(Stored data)

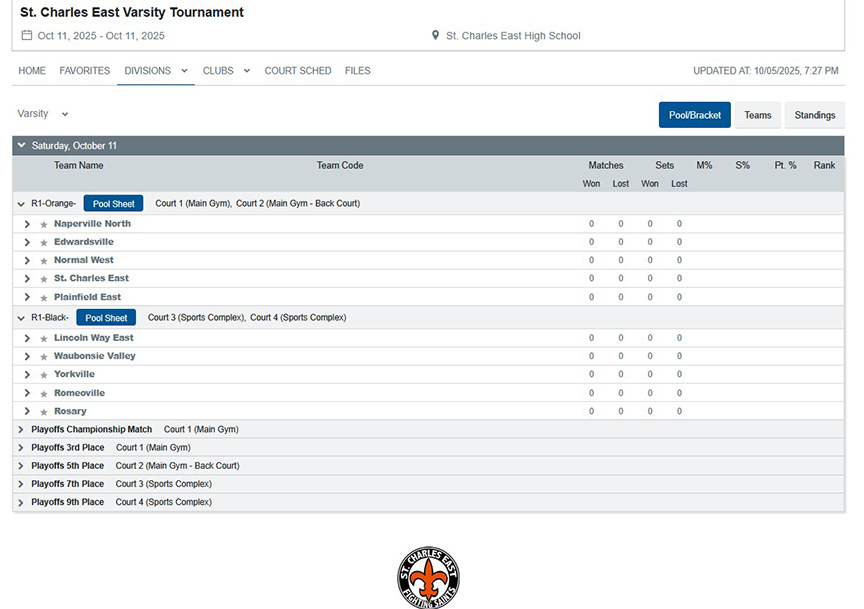The width and height of the screenshot is (864, 609).
Task: Star the Edwardsville team
Action: pyautogui.click(x=44, y=243)
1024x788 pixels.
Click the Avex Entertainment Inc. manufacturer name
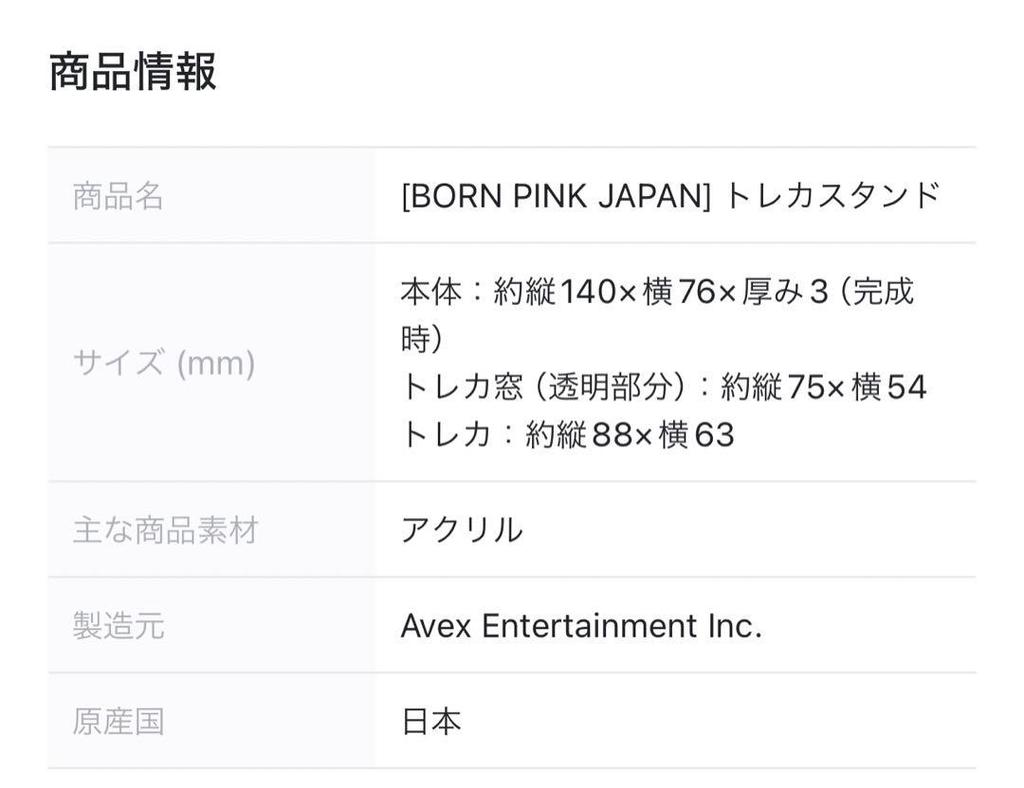[x=581, y=626]
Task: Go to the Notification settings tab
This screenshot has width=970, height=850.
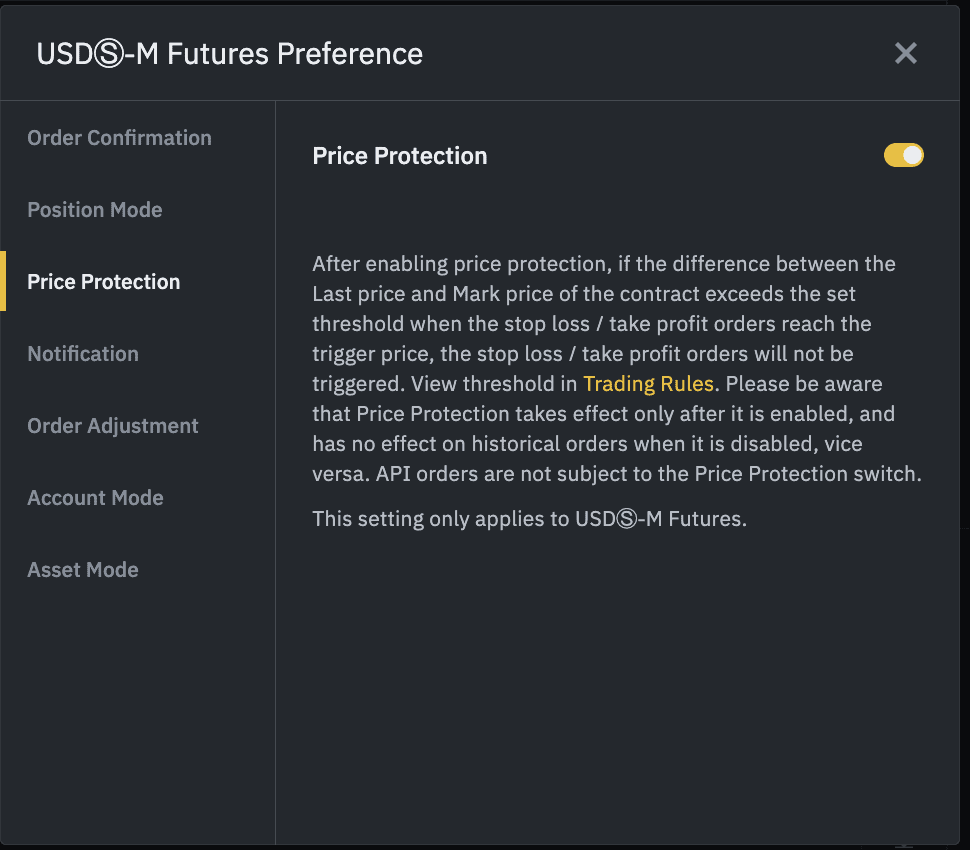Action: coord(83,354)
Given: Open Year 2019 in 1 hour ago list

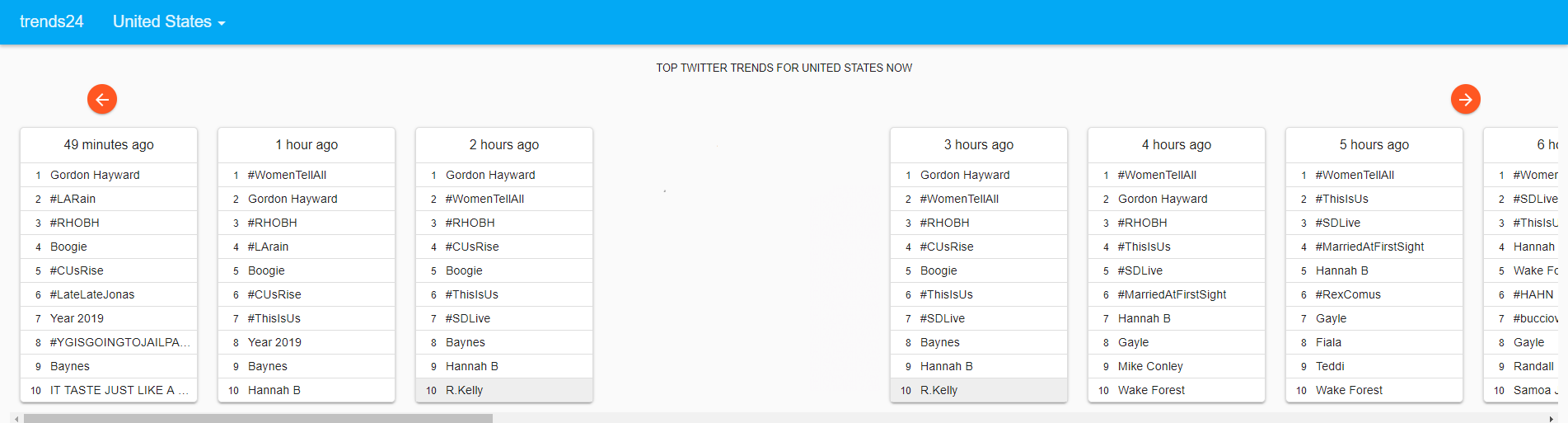Looking at the screenshot, I should tap(274, 342).
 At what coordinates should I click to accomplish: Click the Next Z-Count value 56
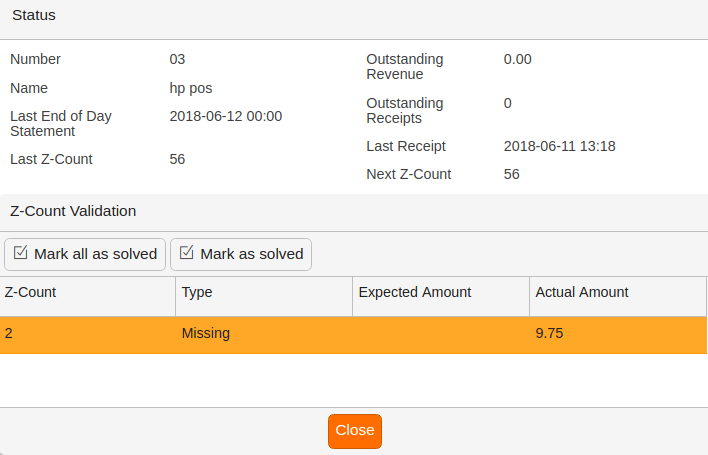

◆ Work task ◆
Repeat exactly the line containing "Task: Go to the Notification settings tab" and every line after it through the end of the records, and nothing else. Leave the pictures out.

◆ Response to this exercise ◆
Task: Go to the Notification settings tab
This screenshot has width=970, height=850.
Action: coord(83,354)
Given: Open Year 2019 in 1 hour ago list

Looking at the screenshot, I should tap(274, 342).
 At what coordinates should I click to accomplish: Click the Next Z-Count value 56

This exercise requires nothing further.